So it’s the morning after the afternoon before. The decisions of the independents has come and now begins the understanding of what they have achieved and have really done.

I am reminded of what I saw that day the Independents arrived in Canberra. I remember hearing them speak at the National Press Conference where they openly announced the allegiance right from day one. There has been no duplicity here from any of them. People in their own electorates knew from the start which way they will go. And yes, those in Kennedy knew that Bob Katter would not back the ALP from the moment the election began.

So why did the Independents wait to announce their decisions? And did the prolonged process change or affect their final decision. I think not.

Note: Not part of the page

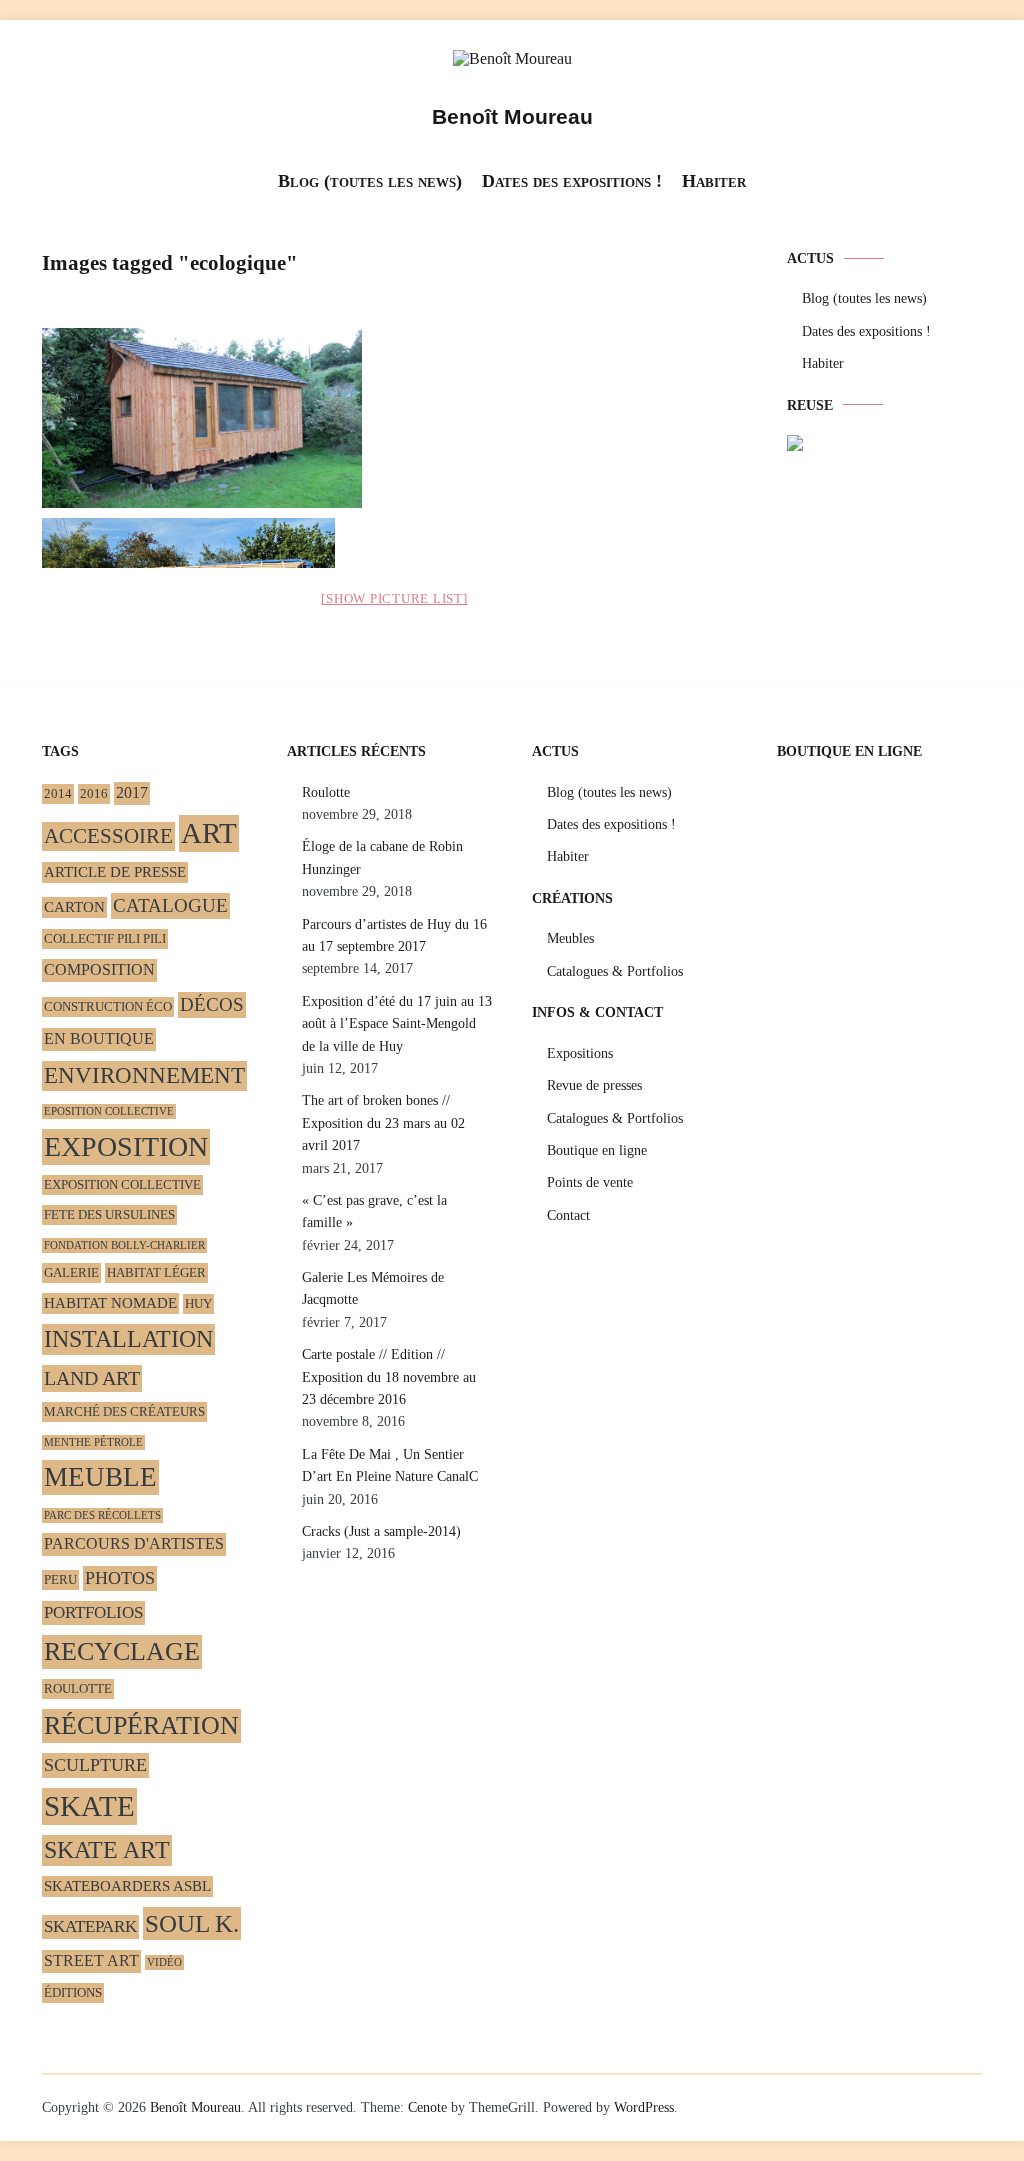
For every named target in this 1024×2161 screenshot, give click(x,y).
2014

It may have allowed them to deeply evaluate each parties policies, but the main goal was signed on the Monday afternoon before the decision and celebrated with a group hug.

THAT was what all this was about. That was what it was always about. The Independents only ever wanted names on a document that will, I hope, change the way things work in parliament from now on. In fact, the UK electorate, after voting in its own minority government will now go to a referendum to decide on what these men have delivered the nation. Yes. The Westminster System is due for reform, but we got it in Canberra first.

Think about this people of Australia. Why did Bob Katter not make his decision known before hand? He could have easily done so, especially after Andrew Wilkie came into the ALP fold. For over two weeks, the man refrained as did Rob Oakeshott and Tony Windsor. They did so because of one thing.

They had a Duty of Care.

And not just to his electorate, or to friends and colleagues, but to the parliamentary process itself. These processes will benefit the country in the long-term by bettering the way we are governed Federally. It allows voters to no longer be swayed by the thought that an Independent is restricted to get policies through. Yes any member of parliament can make a private members bill. But without the privileges of government or even opposition; without access to cost these policies or the ability to debate them, they rarely survive. I believe only 19 such bills has been passed since 1901. The old system forces the minor parties to ally with one of the bigger players to get anything done. And when they get something in, it is watered down by party ideologies. The new system removes that restriction.

It is not only about an independent speaker, or limited times to questions and answers. It’s about bipartisan committees that can come together, call in expert opinion and the chance to work out good solid policies in the very first release of these policies. We have been subject for the last 40 odd years of one party coming in and changing or tweaking or abolishing policies strictly for political points. It is why the GST took over a decade to finally get through.

The parties had forgotten about their Duty of Care.

Yes, this new way of doing things will take longer to get legislation in due to this debating and committee process, but once in, it will more than likely stay in tact. The process length may double or even treble, but it will not take 4 elections and two governments to get things through.

The reforms do not in any way spoil an oppositions ability to criticise a government or its policies as it sees fit. It does however allow those in opposition to reform the legislation with their alternative opinions. Thats right! Those in opposition will actually have to come up with an alternative. And be prepared to debate them rather than tack them on as some kind of electoral promise come the next election. It will mean that those in government have to do a hell of a lot more work. But it will also impose the same detail and preparation onto the shoulders of those in opposition.

We are told by both major parties that they wanted to get these reforms in for years. They also came up for excuses as to why they did not. This election result forced them to finally concede to these reforms and the playing field has now changed although many do not know how it will affect the way things are done. It WILL change the way things are done in federal parliament. It WILL change the dynamics of how legislation is imposed. And it WILL balance the system away from party power to the local members if they choose to seize this chance.

We could see the next election stomp all over these changes in the years to come. But the groundwork has been put in place. Party politics will continue to exist, however local MPs can no longer return to an electorate and say they tried to do this or try to get that in. No more. Now they have been given the tools to do better than just try. The are obligated to do so not because they just have an obligation to a party. It is because they now have a direct obligation to their electorates.

It is now a clear matter of Duty of Care.

 A. Ghebranious    2010                                   All Rights Reserved

PS: Yeah I know I said I would shutup. But damn if this blogging thing ain’t addictive!